Bone Abstracts

Mutations of the ALPL-gene are closely related to hypophosphatasia (HPP), an inherited disorder of bone and mineral metabolism with clinically heterogeneous symptoms. To date 278 different mutations have been described, leading to reduction or completely loss of enzymatic activity of the tissue nonspecific alkaline phosphatase (TNAP).

We present the case of a 6-year-old boy with clinical features and laboratory results consistent with infantile HPP, but without any mutation in the coding region of the ALPL-gene. Intensified genomic DNA analyses, performed with informed consent provided by the parents, revealed a homozygous 20 bp-deletion in front of exon 8: c.793del-14_33. Both parents, who are consanguine, are heterozygous. Examination of mRNA transcripts resulted in three different splice variants; the main transcript shows a deletion of exon 8, a second, weaker transcript has a deletion of exons 7 and 8, and only a very weak signal referred to the full length transcript.
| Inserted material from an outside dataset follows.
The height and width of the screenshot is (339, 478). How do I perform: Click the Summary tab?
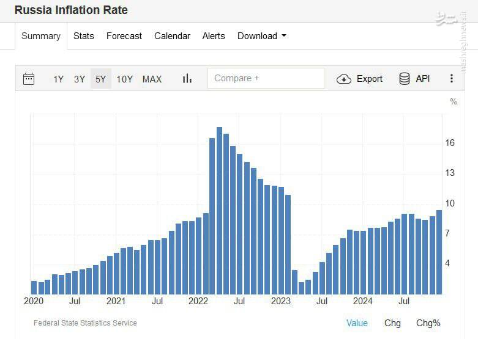[x=41, y=36]
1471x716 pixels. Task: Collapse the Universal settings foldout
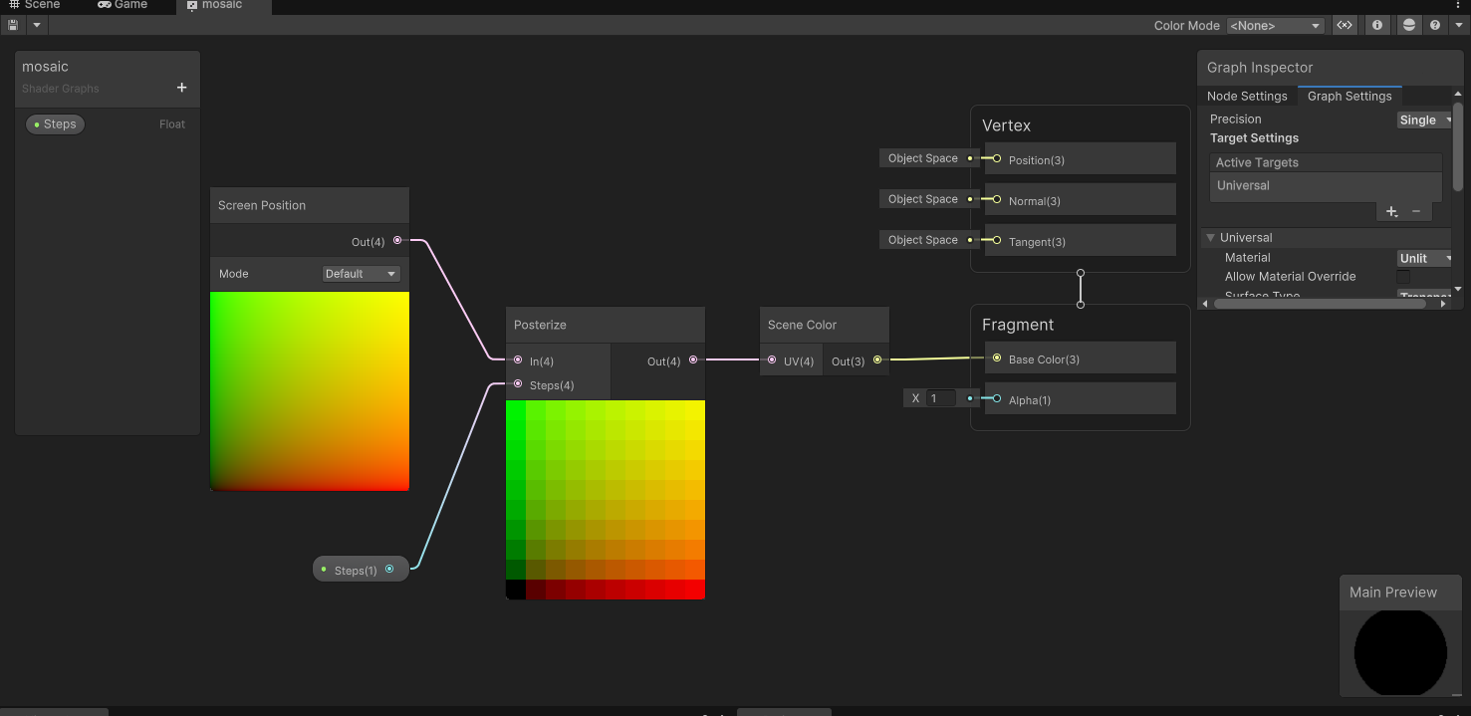[x=1211, y=237]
Deletion of exon 8 or both exons leads to a shift of the reading frame resulting in a stop codon in exon 9. Since the main transcript misses exon 8 and we detected a protein of ~ 40 kDa in PBMC and serum from the patient by western- blotting with a TNAP-specific antibody, we generated an expression construct for the deduced C-terminally truncated TNAP protein of 275 aa and investigated intracellular localization by immunocytochemistry and enzymatic activity in transfection/co-transfection studies with not mutated TNAP expression plasmid.

The protein cannot be localized in the cell-membrane due to the loss of its C-terminal membrane-anchor. Furthermore it has no basal enzymatic activity and it does not seem to affect an unimpaired dimerization partner.

This intronic deletion can explain the reduced alkaline phosphatase activity and clinical symptoms of HPP, which cannot be compensated by an unaffected allele like in the case of the healthy parents.